TASK GOAL: Repeat, line for line, only the span that opens at the "Task: Click the West Ham badge icon" line and closes at the final line below. Skip the pictures.

DATA FOR REVIEW:

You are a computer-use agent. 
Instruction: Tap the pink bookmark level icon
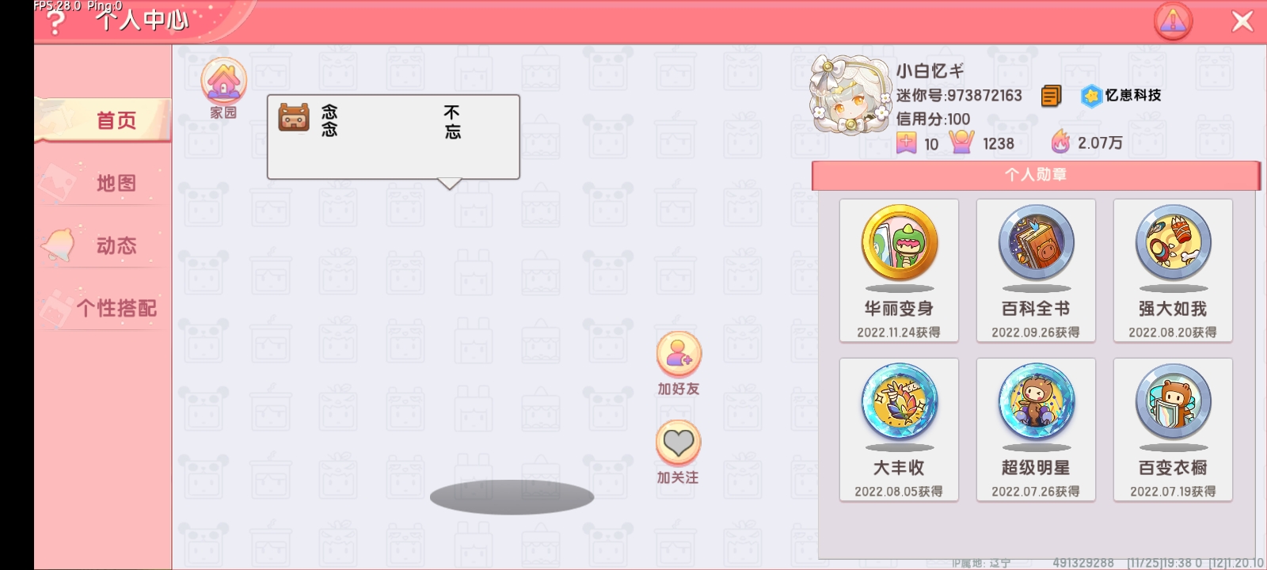click(907, 143)
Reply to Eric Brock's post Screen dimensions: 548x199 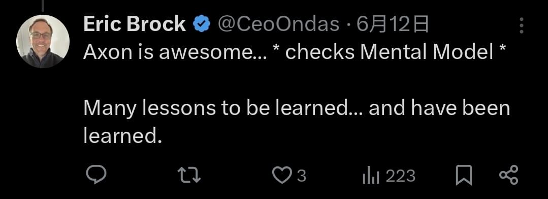coord(96,175)
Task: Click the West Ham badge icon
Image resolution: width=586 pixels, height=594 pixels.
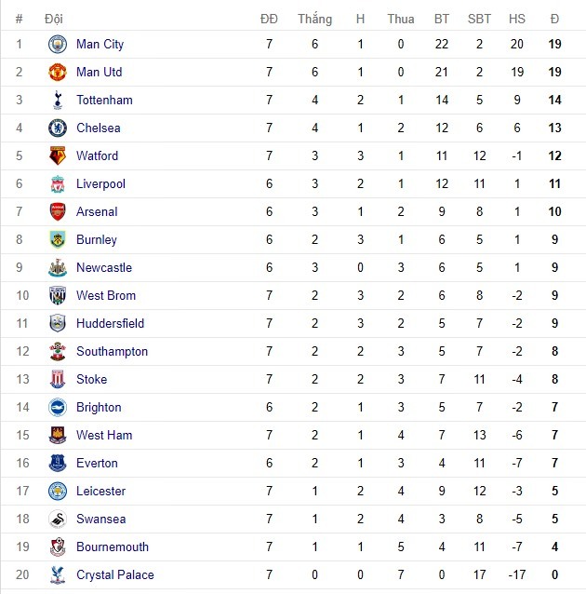Action: 58,435
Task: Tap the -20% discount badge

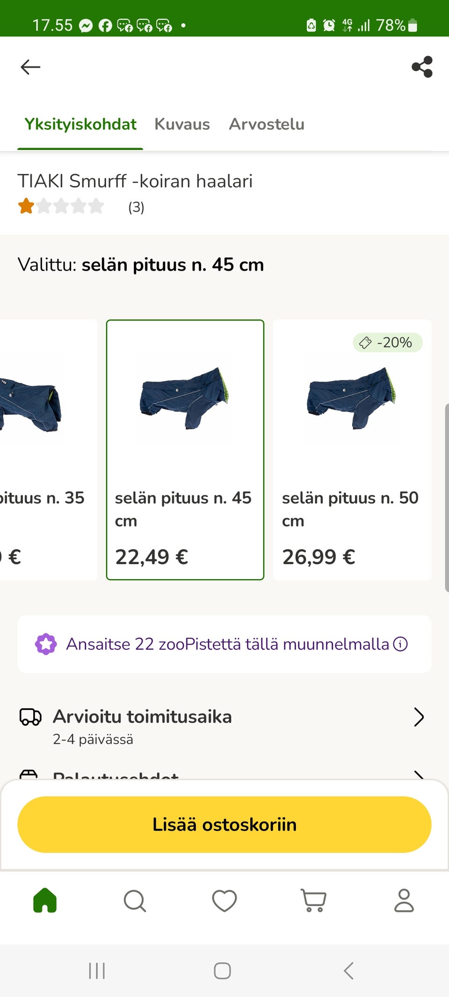Action: pos(387,343)
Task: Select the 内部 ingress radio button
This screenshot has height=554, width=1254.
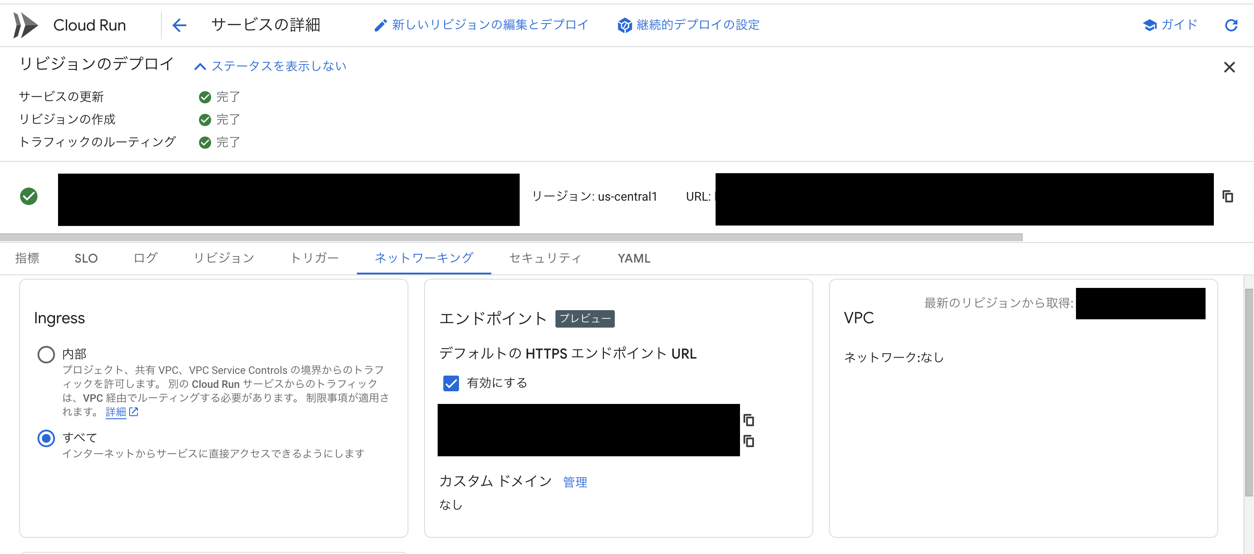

ANSWER TO THIS EXERCISE:
Task: Click the West Ham badge icon
Image resolution: width=586 pixels, height=594 pixels.
Action: 58,435
Task: Tap the -20% discount badge

Action: pos(387,343)
Task: Select the 内部 ingress radio button
This screenshot has height=554, width=1254.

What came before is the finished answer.